■ TASK TO CARRY OUT ■
For every line in the material below that holds "help", report the line.

- Opening Delimiter -

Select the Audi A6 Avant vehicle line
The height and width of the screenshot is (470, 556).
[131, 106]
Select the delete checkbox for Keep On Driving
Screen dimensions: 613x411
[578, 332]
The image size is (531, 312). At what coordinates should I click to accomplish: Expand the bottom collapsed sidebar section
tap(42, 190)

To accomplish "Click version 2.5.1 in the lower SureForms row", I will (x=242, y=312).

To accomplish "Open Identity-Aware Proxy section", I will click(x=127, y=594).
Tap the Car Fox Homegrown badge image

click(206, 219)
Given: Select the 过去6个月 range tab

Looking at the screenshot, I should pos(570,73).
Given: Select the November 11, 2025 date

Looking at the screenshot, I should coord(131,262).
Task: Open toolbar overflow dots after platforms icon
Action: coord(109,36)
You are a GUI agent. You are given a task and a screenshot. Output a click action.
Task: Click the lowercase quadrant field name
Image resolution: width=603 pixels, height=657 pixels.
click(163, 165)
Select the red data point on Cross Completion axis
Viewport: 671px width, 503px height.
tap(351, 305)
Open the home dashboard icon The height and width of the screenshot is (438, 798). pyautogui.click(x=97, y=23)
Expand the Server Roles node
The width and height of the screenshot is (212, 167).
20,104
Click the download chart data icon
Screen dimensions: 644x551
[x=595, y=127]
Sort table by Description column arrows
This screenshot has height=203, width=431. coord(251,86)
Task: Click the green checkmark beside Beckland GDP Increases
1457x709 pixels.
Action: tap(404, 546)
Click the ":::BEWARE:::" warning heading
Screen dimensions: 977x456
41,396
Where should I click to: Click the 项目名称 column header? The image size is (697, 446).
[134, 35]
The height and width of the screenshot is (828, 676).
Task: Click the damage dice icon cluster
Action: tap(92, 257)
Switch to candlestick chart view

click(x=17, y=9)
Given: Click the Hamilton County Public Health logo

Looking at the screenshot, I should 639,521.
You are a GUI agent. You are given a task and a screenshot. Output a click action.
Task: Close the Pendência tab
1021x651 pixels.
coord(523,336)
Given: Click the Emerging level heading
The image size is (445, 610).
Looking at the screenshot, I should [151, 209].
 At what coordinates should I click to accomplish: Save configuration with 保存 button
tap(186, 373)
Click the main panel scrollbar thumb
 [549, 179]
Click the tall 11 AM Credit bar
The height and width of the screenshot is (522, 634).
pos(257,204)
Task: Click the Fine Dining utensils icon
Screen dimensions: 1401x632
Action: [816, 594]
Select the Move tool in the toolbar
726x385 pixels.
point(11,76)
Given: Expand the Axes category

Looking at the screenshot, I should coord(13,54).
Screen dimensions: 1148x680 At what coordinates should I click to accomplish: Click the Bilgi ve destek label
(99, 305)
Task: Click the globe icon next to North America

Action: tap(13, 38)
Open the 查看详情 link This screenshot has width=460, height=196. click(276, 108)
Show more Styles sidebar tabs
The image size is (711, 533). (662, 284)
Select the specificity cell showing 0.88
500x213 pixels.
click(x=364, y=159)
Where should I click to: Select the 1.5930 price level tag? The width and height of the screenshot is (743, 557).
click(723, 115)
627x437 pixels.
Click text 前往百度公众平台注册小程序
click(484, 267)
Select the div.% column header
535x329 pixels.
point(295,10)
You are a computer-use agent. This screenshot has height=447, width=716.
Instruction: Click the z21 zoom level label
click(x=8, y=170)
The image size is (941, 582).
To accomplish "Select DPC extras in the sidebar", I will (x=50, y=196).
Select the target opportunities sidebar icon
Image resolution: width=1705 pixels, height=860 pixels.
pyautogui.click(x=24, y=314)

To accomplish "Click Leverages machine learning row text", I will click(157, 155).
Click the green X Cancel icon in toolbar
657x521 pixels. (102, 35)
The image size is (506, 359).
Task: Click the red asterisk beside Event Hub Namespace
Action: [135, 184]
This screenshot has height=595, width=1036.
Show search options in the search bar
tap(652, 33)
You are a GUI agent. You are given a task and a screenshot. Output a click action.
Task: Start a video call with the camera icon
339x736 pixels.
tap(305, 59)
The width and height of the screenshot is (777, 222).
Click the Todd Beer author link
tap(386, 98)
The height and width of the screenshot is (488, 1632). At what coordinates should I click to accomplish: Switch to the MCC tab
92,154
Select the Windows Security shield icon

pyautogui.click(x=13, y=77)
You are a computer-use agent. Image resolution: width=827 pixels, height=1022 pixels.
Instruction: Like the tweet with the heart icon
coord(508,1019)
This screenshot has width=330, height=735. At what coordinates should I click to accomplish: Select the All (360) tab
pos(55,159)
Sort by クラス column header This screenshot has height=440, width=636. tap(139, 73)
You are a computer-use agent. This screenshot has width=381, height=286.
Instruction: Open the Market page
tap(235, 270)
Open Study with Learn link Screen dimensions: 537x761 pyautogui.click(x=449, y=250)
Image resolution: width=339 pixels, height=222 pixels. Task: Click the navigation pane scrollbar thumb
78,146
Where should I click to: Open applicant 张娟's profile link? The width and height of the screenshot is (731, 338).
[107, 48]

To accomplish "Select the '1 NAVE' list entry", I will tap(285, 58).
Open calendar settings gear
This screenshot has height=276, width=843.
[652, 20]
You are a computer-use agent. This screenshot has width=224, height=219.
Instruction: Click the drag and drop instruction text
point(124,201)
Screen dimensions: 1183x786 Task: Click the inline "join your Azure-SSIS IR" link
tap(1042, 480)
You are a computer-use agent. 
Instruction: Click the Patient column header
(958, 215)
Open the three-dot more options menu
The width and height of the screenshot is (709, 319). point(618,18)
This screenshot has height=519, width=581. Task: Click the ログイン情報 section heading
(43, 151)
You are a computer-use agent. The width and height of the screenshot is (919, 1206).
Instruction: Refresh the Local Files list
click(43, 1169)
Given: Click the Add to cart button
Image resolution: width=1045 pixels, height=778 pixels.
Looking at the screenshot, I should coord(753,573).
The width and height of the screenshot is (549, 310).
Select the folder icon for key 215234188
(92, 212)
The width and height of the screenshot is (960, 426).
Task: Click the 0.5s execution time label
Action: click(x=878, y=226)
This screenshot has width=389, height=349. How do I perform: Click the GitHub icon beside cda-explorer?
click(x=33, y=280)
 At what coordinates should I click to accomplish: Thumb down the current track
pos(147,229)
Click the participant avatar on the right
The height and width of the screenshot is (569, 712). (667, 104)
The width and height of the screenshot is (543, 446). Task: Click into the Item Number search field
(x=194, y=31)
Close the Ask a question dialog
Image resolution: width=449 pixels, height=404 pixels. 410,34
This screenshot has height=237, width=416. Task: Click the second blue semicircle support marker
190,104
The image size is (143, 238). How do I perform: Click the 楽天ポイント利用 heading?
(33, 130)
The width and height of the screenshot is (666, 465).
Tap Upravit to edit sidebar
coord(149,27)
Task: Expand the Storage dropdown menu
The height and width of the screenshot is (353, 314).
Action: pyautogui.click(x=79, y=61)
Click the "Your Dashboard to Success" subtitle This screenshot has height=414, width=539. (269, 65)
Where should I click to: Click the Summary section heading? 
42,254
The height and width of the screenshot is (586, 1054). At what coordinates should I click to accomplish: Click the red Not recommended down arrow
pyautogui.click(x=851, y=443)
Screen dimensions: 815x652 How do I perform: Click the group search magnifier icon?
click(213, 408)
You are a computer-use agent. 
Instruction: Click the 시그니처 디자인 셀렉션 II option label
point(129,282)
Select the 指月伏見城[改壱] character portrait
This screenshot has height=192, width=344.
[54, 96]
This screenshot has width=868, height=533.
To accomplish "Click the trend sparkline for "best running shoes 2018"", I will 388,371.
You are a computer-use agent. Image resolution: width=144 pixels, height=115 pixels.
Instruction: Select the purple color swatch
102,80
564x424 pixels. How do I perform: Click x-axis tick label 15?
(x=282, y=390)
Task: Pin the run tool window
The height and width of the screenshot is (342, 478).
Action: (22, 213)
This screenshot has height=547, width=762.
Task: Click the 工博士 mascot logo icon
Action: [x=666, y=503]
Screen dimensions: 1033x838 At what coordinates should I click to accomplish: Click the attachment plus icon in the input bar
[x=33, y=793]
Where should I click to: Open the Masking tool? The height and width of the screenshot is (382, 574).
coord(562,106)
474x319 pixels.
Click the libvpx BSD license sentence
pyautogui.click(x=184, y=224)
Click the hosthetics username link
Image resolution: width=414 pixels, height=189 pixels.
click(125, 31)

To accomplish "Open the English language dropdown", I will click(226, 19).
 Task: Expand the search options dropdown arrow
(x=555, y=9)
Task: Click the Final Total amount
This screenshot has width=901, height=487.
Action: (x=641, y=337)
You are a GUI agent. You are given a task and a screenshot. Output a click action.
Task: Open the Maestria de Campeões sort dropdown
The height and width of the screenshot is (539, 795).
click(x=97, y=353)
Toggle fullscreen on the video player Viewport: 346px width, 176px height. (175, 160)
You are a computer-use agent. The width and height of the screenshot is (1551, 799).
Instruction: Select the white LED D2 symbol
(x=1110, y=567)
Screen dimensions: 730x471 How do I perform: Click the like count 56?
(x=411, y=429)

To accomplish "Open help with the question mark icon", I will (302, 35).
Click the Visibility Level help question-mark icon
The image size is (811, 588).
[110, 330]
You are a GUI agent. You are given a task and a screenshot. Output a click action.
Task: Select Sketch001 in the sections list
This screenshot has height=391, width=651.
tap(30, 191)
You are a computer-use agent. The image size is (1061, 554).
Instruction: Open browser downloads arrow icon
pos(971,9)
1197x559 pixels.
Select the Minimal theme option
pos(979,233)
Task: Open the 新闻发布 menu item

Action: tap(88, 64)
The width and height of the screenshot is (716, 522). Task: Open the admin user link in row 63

- Closing Delimiter -

■ SOLVED EXERCISE ■
To accomplish "Open help with the question mark icon", I will (302, 35).
Click the Visibility Level help question-mark icon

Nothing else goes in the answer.